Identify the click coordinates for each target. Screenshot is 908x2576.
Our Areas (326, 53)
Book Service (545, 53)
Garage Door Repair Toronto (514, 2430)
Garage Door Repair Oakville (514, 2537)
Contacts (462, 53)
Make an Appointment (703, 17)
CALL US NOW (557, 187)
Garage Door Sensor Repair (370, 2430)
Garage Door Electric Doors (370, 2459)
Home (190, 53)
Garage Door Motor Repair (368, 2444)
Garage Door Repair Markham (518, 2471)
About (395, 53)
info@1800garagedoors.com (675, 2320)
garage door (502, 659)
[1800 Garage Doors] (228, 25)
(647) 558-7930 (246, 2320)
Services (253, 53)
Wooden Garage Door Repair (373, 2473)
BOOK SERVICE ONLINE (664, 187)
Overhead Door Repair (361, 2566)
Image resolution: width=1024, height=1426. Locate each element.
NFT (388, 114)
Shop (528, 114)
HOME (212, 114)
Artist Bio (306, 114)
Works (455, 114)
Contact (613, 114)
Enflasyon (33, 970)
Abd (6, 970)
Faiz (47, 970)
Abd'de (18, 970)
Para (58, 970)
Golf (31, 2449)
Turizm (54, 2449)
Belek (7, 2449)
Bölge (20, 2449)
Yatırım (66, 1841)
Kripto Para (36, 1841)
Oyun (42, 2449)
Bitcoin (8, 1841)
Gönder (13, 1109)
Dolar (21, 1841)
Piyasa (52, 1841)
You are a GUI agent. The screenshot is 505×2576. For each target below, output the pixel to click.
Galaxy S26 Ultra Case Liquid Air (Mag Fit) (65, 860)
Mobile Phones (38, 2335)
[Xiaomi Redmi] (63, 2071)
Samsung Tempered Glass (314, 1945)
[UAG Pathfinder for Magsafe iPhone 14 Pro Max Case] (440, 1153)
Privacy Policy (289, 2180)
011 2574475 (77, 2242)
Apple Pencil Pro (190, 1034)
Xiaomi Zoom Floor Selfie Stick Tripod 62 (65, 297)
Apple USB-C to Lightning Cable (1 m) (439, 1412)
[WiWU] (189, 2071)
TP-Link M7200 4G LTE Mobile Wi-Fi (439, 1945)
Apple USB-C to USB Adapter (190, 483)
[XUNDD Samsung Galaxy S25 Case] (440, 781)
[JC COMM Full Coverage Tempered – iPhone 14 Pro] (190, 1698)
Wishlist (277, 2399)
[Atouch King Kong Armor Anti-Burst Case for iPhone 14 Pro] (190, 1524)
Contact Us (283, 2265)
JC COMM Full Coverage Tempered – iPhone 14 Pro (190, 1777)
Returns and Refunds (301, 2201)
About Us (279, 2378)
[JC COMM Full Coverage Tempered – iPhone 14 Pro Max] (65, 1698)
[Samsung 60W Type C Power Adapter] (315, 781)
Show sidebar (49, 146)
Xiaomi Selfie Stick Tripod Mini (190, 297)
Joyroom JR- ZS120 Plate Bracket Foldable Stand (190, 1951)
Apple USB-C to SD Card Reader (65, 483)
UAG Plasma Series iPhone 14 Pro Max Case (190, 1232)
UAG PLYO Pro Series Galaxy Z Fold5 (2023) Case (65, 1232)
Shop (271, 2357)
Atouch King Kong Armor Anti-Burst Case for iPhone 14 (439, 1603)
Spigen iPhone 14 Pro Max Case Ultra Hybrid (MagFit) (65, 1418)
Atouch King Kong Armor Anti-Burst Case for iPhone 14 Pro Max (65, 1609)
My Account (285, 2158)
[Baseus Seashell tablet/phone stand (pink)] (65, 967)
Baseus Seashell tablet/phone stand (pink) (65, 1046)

▸ **EXERCISE DESCRIPTION**: Write down exactly the line with "Xiaomi Selfie Stick Tripod Mini (190, 297)", then each line after it through the end of the data.

▸ **WRITTEN SOLUTION**:
Xiaomi Selfie Stick Tripod Mini (190, 297)
Joyroom JR- ZS120 Plate Bracket Foldable Stand (190, 1951)
Apple USB-C to SD Card Reader (65, 483)
UAG Plasma Series iPhone 14 Pro Max Case (190, 1232)
UAG PLYO Pro Series Galaxy Z Fold5 (2023) Case (65, 1232)
Shop (271, 2357)
Atouch King Kong Armor Anti-Burst Case for iPhone 14 (439, 1603)
Spigen iPhone 14 Pro Max Case Ultra Hybrid (MagFit) (65, 1418)
Atouch King Kong Armor Anti-Burst Case for iPhone 14 Pro Max (65, 1609)
My Account (285, 2158)
[Baseus Seashell tablet/phone stand (pink)] (65, 967)
Baseus Seashell tablet/phone stand (pink) (65, 1046)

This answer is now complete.